Directions:
I need the number of lines in the data that include "Display"; reply with that number alone.
(Beginning of Given information)
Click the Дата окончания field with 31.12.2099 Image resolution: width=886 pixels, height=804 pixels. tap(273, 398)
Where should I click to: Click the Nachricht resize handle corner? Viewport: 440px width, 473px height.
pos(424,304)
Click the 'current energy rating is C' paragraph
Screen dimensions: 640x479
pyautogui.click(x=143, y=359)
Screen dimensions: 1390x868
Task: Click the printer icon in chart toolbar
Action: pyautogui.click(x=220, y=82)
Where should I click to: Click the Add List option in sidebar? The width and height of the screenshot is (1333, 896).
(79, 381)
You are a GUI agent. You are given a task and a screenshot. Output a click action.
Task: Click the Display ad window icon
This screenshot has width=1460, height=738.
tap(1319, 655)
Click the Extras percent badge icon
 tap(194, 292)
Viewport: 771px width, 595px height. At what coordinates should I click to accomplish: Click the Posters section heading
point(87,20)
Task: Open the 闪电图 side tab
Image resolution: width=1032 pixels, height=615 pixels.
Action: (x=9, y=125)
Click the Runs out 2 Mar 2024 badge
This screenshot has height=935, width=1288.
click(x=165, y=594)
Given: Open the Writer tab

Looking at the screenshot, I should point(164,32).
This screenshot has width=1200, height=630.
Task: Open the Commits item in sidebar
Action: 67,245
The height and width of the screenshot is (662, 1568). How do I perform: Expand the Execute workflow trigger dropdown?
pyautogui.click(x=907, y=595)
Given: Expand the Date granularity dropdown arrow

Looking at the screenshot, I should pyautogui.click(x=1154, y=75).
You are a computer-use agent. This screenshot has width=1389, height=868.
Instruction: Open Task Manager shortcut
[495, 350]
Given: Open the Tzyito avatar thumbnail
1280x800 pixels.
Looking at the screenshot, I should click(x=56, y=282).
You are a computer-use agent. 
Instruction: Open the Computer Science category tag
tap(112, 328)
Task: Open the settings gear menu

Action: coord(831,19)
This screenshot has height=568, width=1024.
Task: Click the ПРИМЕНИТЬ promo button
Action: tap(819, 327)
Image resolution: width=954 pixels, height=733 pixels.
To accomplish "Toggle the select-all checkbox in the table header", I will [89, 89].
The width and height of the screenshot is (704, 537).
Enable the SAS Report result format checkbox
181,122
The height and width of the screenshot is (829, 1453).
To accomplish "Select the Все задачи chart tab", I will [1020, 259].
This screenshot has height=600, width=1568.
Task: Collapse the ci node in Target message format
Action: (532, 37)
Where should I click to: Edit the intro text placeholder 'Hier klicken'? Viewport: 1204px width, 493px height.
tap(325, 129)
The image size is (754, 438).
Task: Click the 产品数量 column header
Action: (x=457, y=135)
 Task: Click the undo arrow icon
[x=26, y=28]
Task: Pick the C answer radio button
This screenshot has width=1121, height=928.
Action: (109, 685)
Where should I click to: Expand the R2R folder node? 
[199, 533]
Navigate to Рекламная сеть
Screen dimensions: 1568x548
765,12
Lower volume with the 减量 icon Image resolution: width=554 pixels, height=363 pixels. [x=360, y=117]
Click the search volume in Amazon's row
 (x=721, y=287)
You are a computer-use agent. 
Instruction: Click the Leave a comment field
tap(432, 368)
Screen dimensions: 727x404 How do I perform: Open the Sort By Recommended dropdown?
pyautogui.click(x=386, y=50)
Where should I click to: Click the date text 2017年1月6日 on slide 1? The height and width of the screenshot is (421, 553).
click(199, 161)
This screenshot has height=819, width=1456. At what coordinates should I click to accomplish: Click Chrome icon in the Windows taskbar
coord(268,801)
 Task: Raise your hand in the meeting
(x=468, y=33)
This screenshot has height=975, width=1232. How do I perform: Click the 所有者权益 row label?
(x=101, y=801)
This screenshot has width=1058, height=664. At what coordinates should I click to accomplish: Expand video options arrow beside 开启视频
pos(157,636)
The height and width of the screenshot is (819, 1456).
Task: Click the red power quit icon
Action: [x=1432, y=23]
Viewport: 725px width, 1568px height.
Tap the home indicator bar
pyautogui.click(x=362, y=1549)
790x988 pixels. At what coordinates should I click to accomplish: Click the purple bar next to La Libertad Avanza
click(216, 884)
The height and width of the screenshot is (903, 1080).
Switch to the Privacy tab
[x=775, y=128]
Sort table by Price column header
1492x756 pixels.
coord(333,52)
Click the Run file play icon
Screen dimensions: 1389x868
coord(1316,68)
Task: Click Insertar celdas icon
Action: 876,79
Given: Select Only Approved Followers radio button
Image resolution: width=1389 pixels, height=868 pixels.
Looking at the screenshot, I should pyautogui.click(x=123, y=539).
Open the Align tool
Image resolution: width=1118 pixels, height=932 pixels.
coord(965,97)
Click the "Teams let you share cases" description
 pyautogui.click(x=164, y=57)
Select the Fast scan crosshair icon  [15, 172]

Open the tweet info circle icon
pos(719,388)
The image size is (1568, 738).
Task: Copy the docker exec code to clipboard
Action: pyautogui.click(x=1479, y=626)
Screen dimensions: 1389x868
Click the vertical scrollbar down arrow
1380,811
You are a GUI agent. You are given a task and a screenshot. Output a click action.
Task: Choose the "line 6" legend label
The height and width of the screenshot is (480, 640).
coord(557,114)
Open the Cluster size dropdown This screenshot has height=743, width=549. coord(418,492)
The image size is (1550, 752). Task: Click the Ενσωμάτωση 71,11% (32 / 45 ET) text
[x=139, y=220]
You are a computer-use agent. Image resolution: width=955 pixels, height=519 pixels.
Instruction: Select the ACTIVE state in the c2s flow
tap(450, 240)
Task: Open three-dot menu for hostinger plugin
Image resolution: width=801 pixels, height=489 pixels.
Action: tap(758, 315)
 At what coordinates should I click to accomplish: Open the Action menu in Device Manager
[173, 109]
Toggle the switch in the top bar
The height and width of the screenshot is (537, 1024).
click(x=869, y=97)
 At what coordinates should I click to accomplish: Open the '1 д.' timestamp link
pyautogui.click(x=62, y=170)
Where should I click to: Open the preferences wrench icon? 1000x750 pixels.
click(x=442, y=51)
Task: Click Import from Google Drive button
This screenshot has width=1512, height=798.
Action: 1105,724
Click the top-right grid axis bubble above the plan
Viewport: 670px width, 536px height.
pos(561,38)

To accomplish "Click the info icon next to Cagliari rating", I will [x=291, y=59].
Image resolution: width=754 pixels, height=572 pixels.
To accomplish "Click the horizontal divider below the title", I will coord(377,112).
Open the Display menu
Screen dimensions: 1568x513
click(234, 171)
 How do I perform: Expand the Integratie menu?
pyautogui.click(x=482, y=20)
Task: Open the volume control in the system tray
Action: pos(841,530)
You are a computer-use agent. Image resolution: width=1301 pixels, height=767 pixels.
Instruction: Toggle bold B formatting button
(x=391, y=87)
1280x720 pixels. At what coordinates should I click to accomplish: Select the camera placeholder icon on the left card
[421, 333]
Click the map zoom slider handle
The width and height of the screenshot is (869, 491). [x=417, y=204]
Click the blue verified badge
(End of Given information)
Answer:
2